HOW TO COMPLETE THIS TASK:
Set every record down again exactly. Do not carry over the pictures.

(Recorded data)

Start of Block

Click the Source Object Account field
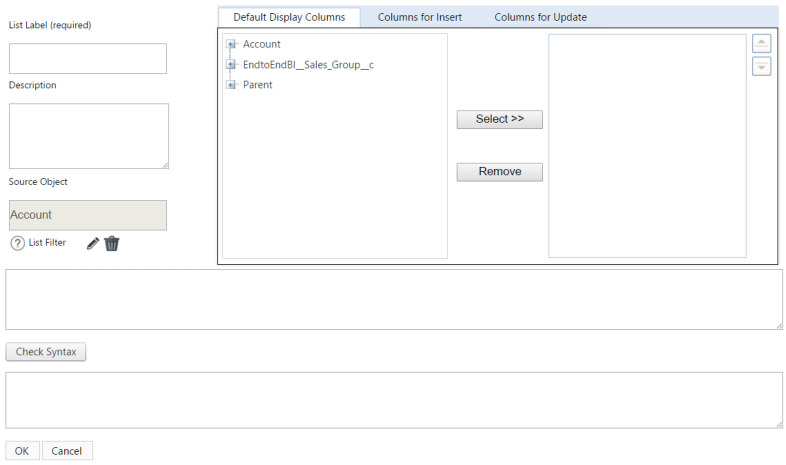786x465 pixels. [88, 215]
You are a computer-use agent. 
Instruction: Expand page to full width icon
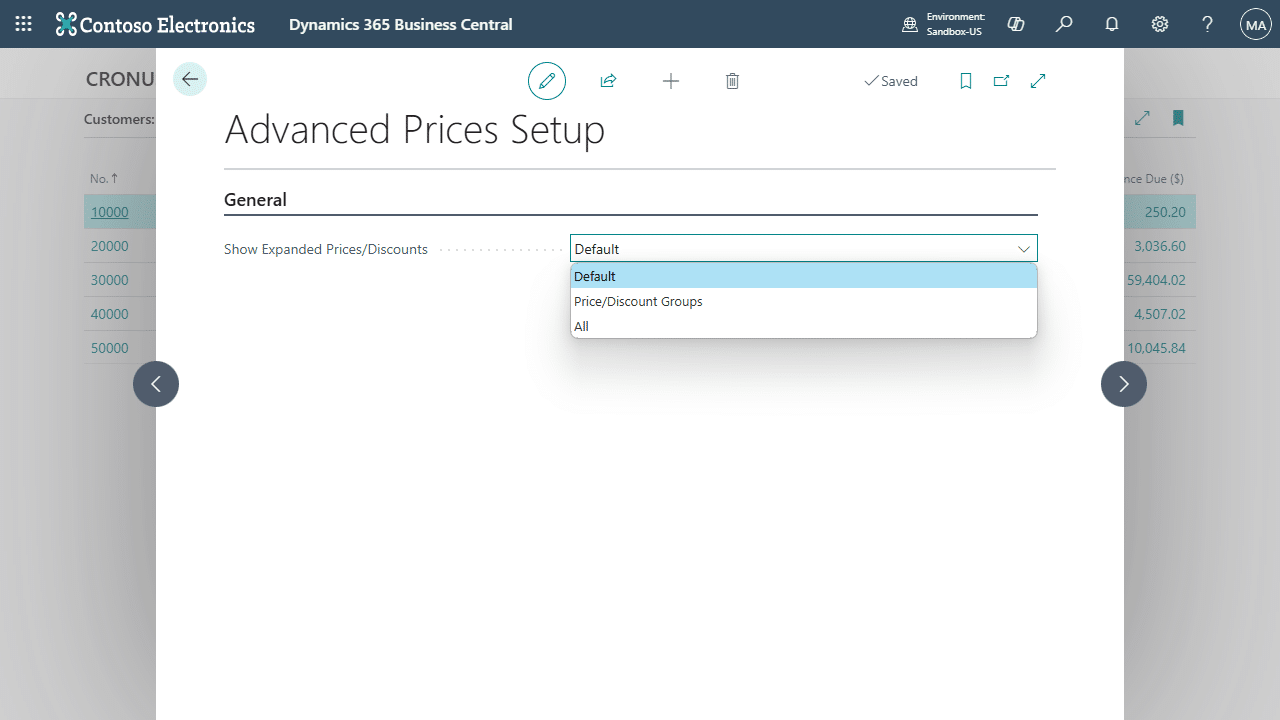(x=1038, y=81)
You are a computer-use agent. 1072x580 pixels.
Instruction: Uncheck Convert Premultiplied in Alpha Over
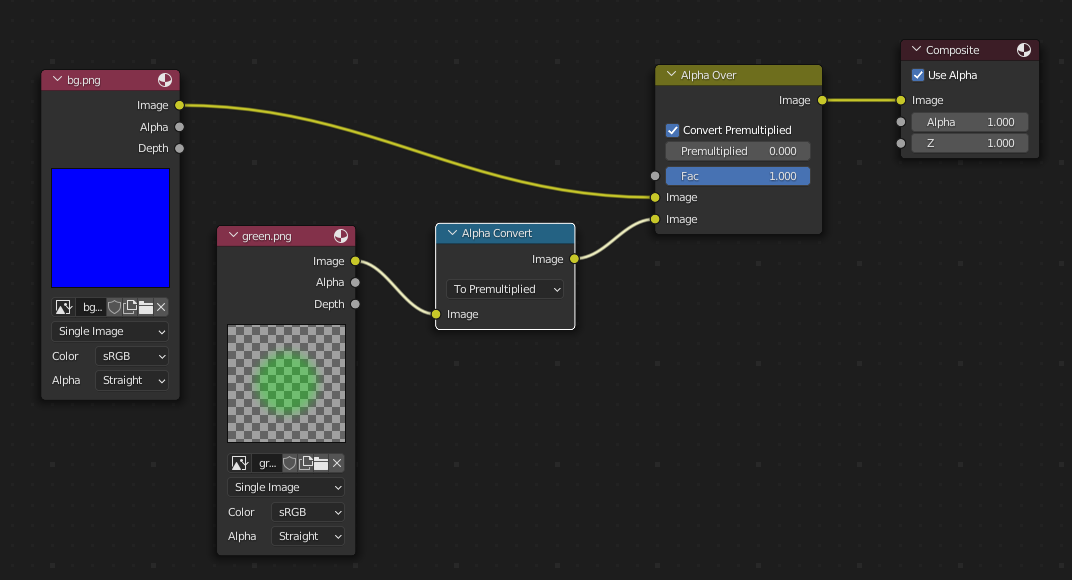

End of Block

TASK RESULT:
Click the Source Object Account field
786x465 pixels. [88, 215]
You are a computer-use agent. 
Instruction: Expand page to full width icon
(x=1038, y=81)
You are a computer-use agent. 1072x580 pixels.
Instruction: Uncheck Convert Premultiplied in Alpha Over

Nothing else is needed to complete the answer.